**WHAT YOU WILL DO:**
1 > Using the profile of Buddy Hayes, decide whether each statement below agrees with it. For each, answer yes or no and quote the words from the profile that decide it.
(a) Hayes held a kitchen job at Baptist Hospital while he was a junior at Reynolds High School.
(b) Jostens announced it would lay off half of the employees at its Winston-Salem plant.
(c) Hayes dresses up as Santa Claus for a holiday party at Reynolds Park.
2 > Answer these questions from the profile of Buddy Hayes, one line each:
(a) In what state is Jostens based?
(b) What is the name of the business Hayes started on the side?
(c) On what date did Jostens officials announce the plant closing?
3 > Continue the profile of Buddy Hayes from its last sentence.
*** SELECTED TEXT ***
Learmond "Buddy" Hayes Jr. started working as a kid and never stopped.

Growing up, he worked on his grandparents' tobacco farm, picked strawberries and blueberries, cut grass, turned in pop bottles for the deposit and bagged groceries.

When he was a junior at Reynolds High School, he got a job working after school and on weekends in the kitchen at Baptist Hospital, now part of Wake Forest University Baptist Medical Center. In following years, he worked as a stock clerk at Kmart, a carpenter's apprentice and an assistant manager at a dry cleaners.

Since the early 1980s, he has been a supervisor in the shipping department for the yearbook printing company that was Hunter Publishing before being bought out by Jostens, a national company based in Minnesota.

A few years back, he founded a freight-management company on the side.

"I've been working all my life," said Hayes, who turns 53 this week.

Hayes also is a community volunteer. Over the years, Hayes has also devoted considerable time helping young people through nonprofit sports-and-education programs -- first through Tri-City Relays Track Club and now through Next Level Youth Enrichment.

And, each year, he dresses up as Santa Claus for the annual holiday party at the city recreation center at Reynolds Park.

In June, Hayes' life took a turn. When he went into work at Jostens one morning and saw a podium set up, he knew something was up. "I said, ‘This is not good.'"

When, a few minutes later, he heard about a mandatory meeting later in the morning, he said, "This is it."

And so it was.

On June 16, Jostens officials told them that, in the months to come, Jostens would be closing the Winston-Salem plant and laying off all 185 employees.

Although Hayes' initial thought had not been bad, he said, when the actual announcement came, he felt "almost relieved."

For one, it put an end to wondering. As technology has with many businesses, he said, it has brought a lot of changes to the yearbook business, and, after Hayes visited a Jostens plant in Tennessee last year and saw how advanced its technology was compared to the Winston-Salem plant, he figured it was a matter of time until the plant here was closed.

More importantly, it instantly turned Hayes Transportation & Logistics, the business he started on the side six or seven years ago, into his main focus. And that felt right.

"Now you know that path your future is going to take," he said. "They no longer control what might happen."

Jostens has not yet closed the plant here, and people in different positions are being laid off at different times. Today is the day that Hayes is scheduled to meet with the people in the personnel department to go over his severance package.
*** End of SELECTED TEXT ***
*** GIVEN INFORMATION ***
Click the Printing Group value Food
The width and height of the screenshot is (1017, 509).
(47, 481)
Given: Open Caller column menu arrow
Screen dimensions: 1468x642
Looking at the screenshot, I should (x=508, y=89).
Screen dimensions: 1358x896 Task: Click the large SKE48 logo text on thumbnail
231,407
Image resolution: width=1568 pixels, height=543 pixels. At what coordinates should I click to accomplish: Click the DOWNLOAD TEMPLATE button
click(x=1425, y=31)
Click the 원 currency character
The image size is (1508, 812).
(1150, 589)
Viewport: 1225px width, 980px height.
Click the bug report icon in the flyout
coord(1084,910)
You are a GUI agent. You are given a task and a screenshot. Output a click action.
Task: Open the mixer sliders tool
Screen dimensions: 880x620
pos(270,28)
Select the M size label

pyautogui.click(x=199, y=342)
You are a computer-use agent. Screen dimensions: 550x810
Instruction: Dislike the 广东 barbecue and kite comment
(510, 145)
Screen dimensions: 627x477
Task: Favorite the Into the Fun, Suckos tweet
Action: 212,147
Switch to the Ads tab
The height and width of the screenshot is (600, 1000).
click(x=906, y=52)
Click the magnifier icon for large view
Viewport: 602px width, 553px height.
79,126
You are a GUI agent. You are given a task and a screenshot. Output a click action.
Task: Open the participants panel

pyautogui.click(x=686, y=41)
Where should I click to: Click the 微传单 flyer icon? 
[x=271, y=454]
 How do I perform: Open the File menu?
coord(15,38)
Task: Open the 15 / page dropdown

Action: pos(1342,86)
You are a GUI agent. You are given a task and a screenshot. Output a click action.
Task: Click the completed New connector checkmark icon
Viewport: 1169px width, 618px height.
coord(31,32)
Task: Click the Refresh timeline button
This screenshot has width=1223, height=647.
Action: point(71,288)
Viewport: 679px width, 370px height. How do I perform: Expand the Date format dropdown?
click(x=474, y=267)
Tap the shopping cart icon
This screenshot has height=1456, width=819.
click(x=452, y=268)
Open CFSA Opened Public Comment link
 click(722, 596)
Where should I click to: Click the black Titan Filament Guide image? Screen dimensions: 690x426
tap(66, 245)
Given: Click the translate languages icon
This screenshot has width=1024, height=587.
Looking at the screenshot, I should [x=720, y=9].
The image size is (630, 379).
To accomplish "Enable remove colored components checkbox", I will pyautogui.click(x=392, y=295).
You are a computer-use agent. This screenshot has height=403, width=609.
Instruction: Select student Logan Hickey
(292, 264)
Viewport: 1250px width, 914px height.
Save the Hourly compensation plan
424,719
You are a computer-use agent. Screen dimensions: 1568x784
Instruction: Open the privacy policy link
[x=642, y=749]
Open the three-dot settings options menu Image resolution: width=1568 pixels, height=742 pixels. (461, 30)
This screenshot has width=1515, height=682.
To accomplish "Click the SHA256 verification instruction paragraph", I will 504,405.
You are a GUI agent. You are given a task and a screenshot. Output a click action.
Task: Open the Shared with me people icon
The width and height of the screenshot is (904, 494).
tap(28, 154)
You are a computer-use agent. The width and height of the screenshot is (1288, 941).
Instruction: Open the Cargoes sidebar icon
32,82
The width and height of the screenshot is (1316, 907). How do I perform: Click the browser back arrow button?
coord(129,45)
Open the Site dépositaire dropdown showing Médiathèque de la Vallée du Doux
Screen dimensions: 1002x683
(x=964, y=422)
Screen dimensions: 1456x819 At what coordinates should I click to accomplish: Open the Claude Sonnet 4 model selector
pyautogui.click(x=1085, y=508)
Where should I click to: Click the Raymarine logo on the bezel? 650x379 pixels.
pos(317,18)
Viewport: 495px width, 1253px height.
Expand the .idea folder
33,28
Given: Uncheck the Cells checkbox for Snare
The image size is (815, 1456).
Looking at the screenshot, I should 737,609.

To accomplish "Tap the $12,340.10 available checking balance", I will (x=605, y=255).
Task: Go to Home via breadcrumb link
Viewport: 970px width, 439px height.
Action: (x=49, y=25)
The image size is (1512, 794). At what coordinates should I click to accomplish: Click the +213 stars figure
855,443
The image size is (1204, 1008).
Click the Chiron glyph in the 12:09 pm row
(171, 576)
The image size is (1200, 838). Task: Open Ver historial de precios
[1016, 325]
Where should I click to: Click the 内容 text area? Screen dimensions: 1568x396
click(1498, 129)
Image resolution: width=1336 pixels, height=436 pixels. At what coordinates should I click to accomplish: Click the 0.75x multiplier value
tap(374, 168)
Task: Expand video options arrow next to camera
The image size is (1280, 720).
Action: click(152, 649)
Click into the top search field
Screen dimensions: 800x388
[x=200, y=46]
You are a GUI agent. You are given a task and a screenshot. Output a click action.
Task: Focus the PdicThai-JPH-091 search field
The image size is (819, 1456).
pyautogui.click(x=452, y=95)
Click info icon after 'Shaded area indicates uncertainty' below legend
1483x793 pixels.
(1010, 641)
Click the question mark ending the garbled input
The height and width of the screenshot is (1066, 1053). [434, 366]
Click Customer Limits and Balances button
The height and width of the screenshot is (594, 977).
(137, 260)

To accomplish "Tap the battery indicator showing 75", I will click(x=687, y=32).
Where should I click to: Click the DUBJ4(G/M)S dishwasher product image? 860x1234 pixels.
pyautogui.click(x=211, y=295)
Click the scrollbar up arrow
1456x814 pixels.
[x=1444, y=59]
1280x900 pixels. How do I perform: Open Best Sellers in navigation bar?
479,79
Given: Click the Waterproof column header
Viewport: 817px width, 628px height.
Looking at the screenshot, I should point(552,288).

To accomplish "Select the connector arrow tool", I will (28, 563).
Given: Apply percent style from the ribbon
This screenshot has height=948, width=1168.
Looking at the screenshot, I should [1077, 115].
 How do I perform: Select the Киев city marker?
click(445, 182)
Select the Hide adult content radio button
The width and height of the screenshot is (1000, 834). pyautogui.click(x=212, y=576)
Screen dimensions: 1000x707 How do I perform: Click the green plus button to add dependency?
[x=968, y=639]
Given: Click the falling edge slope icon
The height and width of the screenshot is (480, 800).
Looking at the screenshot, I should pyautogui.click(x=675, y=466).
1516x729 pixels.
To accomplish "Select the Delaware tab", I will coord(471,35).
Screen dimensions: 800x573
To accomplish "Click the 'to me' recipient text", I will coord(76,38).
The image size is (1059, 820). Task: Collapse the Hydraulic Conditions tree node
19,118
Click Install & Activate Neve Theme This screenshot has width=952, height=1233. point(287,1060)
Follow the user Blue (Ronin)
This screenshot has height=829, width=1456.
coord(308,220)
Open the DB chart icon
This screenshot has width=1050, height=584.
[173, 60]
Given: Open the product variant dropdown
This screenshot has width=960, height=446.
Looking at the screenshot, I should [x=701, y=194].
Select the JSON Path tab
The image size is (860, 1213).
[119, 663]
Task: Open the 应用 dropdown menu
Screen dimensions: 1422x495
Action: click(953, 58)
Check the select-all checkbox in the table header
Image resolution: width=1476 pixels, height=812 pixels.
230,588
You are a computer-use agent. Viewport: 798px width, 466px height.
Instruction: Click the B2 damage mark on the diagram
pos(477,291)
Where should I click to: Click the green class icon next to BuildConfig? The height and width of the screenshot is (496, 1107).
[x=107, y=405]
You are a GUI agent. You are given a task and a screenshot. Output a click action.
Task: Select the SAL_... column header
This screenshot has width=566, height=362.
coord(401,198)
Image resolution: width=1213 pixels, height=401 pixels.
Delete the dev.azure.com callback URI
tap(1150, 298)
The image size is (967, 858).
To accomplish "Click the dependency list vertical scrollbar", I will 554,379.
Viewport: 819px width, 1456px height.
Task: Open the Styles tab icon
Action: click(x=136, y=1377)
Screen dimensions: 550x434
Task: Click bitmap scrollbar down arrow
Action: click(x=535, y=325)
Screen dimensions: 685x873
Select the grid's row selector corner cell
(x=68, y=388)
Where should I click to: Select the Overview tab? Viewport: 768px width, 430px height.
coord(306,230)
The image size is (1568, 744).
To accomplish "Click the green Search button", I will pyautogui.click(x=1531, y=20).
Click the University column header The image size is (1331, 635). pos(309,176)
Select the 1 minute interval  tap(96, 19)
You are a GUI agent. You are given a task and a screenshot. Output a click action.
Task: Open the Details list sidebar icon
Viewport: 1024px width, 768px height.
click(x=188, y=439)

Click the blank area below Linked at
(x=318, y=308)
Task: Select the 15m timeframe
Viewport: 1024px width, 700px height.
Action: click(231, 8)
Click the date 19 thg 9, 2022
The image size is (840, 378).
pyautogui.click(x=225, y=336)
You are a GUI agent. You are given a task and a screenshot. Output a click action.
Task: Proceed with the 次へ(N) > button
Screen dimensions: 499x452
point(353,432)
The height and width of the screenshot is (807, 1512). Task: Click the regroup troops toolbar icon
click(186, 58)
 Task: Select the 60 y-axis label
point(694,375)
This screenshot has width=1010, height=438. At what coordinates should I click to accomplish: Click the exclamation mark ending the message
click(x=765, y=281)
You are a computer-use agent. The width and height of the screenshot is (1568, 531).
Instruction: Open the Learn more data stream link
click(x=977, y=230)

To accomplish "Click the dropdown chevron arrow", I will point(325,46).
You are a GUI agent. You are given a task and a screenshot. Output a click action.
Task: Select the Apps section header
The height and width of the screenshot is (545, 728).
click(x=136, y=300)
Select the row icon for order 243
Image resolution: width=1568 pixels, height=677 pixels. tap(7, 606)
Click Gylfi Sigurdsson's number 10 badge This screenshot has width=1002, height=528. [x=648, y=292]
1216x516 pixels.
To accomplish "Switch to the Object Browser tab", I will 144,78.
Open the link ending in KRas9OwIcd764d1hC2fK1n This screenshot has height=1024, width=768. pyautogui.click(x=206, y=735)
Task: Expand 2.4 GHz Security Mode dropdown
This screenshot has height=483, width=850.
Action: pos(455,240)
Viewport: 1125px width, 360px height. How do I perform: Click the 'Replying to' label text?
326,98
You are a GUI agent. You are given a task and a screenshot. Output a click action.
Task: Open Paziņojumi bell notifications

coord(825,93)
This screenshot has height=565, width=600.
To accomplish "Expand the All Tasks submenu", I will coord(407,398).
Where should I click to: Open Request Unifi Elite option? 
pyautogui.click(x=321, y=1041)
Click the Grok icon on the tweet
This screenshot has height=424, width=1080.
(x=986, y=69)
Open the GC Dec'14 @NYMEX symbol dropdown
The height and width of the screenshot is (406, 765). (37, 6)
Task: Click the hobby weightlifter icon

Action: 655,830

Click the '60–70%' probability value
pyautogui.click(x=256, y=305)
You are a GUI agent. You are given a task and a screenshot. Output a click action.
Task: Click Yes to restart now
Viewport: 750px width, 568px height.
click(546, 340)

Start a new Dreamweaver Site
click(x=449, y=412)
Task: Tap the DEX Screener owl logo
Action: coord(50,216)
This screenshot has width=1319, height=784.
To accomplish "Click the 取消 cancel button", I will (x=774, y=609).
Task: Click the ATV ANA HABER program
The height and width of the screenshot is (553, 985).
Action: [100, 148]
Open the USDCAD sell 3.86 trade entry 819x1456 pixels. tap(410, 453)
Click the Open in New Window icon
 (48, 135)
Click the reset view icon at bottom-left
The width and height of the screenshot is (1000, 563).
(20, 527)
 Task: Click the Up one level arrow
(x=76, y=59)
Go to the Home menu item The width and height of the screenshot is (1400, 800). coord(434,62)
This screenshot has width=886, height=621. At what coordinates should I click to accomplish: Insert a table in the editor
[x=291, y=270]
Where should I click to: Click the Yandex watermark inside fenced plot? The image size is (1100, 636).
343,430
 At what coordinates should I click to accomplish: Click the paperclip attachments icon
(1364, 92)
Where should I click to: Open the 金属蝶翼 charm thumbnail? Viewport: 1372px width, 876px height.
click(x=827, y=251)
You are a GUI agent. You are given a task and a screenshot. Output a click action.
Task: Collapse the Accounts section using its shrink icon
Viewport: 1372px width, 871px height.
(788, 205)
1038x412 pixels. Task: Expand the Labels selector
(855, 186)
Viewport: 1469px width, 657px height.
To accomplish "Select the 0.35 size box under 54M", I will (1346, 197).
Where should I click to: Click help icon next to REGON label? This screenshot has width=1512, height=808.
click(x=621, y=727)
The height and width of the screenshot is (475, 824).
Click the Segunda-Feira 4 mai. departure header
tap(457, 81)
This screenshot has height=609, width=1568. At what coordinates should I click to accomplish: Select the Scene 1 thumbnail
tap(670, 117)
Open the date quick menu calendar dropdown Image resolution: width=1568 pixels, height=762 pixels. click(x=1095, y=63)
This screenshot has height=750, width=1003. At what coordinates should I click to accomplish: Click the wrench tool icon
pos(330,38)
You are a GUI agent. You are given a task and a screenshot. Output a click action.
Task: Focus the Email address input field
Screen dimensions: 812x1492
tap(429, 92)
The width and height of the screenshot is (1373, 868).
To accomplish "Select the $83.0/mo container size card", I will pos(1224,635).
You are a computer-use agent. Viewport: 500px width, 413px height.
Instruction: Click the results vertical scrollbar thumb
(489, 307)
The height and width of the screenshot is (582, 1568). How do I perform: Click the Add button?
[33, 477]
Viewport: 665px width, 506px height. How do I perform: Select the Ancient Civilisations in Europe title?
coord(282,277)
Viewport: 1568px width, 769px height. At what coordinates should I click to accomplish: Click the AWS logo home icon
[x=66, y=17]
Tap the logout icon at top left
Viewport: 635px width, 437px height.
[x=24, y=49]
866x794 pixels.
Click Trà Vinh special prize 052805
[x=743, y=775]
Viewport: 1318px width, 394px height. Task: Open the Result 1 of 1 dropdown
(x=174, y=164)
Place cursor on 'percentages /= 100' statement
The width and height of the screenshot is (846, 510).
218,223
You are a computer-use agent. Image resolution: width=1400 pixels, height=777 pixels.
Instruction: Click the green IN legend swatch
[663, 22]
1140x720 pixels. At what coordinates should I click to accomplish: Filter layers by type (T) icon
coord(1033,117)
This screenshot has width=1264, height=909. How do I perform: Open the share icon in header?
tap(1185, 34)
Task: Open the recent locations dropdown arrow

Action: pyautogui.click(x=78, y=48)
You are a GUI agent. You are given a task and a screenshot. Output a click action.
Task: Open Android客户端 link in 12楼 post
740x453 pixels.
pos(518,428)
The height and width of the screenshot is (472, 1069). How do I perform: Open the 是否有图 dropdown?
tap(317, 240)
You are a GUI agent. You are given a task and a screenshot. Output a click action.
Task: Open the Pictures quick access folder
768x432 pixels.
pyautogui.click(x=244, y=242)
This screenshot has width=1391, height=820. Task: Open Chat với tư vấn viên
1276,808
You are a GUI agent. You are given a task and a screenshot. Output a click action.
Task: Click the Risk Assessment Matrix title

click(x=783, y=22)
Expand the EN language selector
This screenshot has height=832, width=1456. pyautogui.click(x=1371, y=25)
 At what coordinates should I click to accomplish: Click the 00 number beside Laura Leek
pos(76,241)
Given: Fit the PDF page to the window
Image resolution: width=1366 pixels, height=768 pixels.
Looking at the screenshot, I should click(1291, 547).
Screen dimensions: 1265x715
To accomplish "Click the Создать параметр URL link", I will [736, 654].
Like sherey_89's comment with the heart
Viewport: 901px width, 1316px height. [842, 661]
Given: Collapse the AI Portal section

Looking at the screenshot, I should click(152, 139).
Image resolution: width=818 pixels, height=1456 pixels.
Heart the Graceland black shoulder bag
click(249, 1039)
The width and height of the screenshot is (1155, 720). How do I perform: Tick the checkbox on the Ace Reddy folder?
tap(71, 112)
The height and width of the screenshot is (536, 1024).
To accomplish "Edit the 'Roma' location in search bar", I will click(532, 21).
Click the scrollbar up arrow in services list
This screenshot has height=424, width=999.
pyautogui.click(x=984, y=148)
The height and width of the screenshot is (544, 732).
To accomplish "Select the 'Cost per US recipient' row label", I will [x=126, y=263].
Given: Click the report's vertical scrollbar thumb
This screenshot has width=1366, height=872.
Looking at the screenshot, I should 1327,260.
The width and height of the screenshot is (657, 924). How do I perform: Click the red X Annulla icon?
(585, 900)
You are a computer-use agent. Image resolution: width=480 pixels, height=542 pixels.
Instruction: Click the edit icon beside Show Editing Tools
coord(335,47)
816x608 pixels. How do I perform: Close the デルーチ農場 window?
*** End of GIVEN INFORMATION ***
**ANSWERS:**
1 >
(a) Yes: "When he was a junior at Reynolds High School, he got a job working after school and on weekends in the kitchen at Baptist Hospital"
(b) No: "Jostens would be closing the Winston-Salem plant and laying off all 185 employees."
(c) Yes: "each year, he dresses up as Santa Claus for the annual holiday party at the city recreation center at Reynolds Park."

2 >
(a) Minnesota
(b) Hayes Transportation & Logistics
(c) June 16

3 >
He will miss the people he has been working with at Jostens.

"I will never forget the people I worked with," he said. "The people are outstanding."

With accumulated leave time and such, it has been a couple of weeks since he has gone in to work at Jostens. Instead, he has been going to the office at Hewitt Business Center on South Marshall Street that he started renting earlier this year.

On the walls hang the logo for Hayes Transportation & Logistics, which his artist friend Jon Welker designed for him, and a cover featuring Hayes from a magazine put out by the Winston-Salem Recreation and Parks Department.

Hayes has a gift for making things more efficient, and his business grew out of people at other companies turning to him for advice.

"People were always asking me how to ship things," he said.

He moved from simple advice into looking into the specifics of how a business was doing its shipping and showing the owners ways to move things more efficiently. For some businesses, he handles all the shipping particulars. Word-of-mouth has gotten him clients from South Carolina to New York.

"I've been doing this for a long time. I understand what I'm doing," he said. "If people will give me five minutes of their time, I can save them thousands of dollars."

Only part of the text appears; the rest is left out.